Com a elevada carga tributária do país, que incide sobre todos os produtos e serviços, será mais um imposto que vai reduzir sua capacidade de consumo e prejudicar a economia e os empregos — rebate Francisco Gadelha, presidente do Conselho de Relações do Trabalho da Confederação Nacional de Indústria (CNI).

Julgamento está empatado no STF

No STF, o julgamento está empatado em três a três. Já no início de 2010, as entidades sindicais começaram a pressionar para evitar a conclusão do julgamento antes do pagamento deste ano, feito em maio. Já há parecer da Procuradoria Geral da República apontando a inconstitucionalidade do repasse às centrais. Já votaram neste sentido os ministros Joaquim Barbosa, Ricardo Lewandowski e Cezar Peluso.

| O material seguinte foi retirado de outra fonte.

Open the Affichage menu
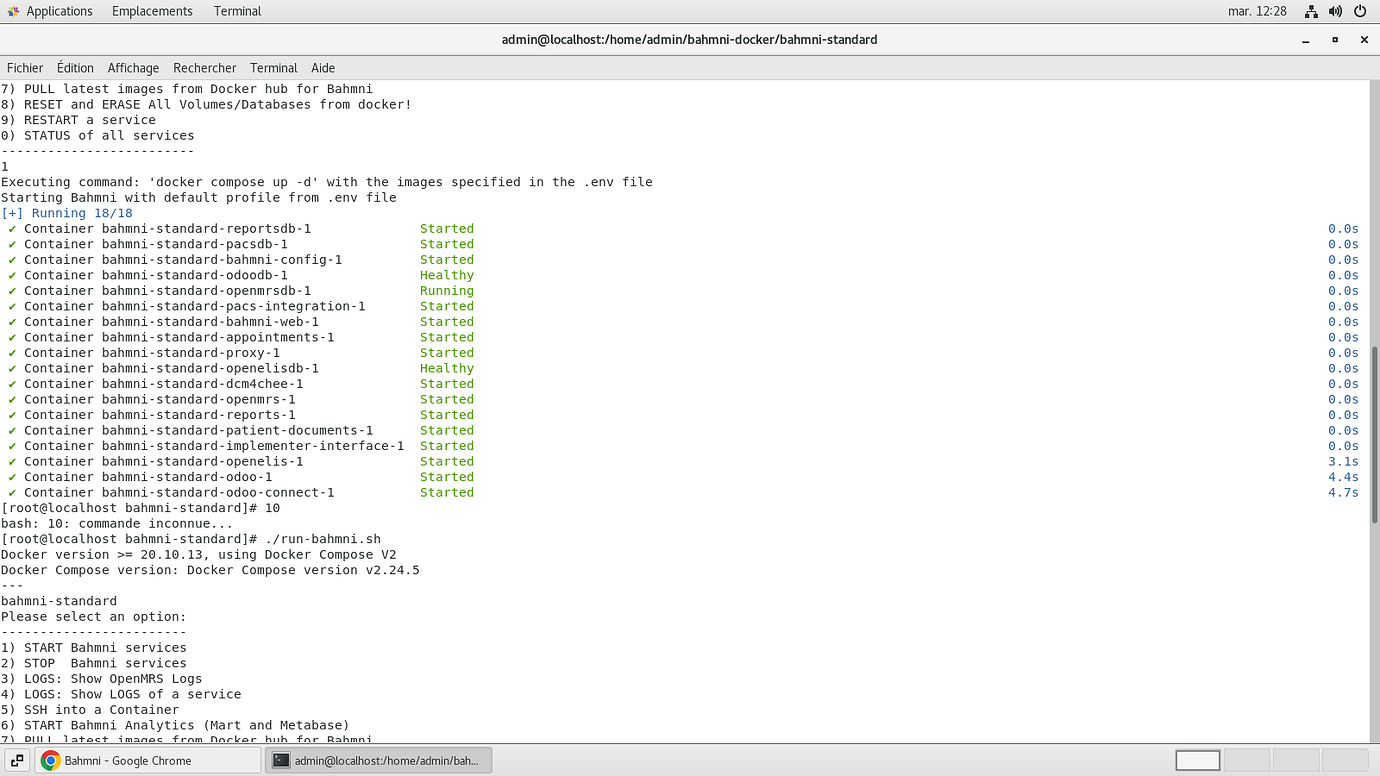The height and width of the screenshot is (776, 1380). (133, 67)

Os ministros Marco Aurélio, Eros Grau e a ministra Carmen Lúcia votaram a favor das centrais. Faltam votar Ayres Brito, Celso de Mello, Ellen Gracie, Gilmar Mendes e Dias Toffoli. Este último está impedido, pois se manifestou favoravelmente quando estava na Advocacia Geral da União (AGU). Não há previsão de quando o assunto entra na pauta.

O argumento pela inconstitucionalidade é baseado no fato de que as centrais fazem parte da estrutura sindical (sistema confederativo, federativo e sindicatos), previsto na Constituição.

Por essa lógica, os recursos arrecadados só podem ser destinados a entidades que negociam e atuam diretamente nas causa dos seus filiados.

O professor de Relações do Trabalho da Faculdade de Economia da USP José Pastore salienta que, apesar de ter enviado ao Congresso em 2005 uma proposta de reforma, o governo Lula nunca quis mexer na estrutura sindical. Ao contrário, seu governo deu mais poder às centrais, do ponto de vista jurídico e financeiro.

— O que o governo Lula está fazendo não é diferente do que fez Getulio Vargas em 1943, que cooptou sindicatos para governar sem problemas. A totalidade das centrais já se definiu a favor da candidata do governo.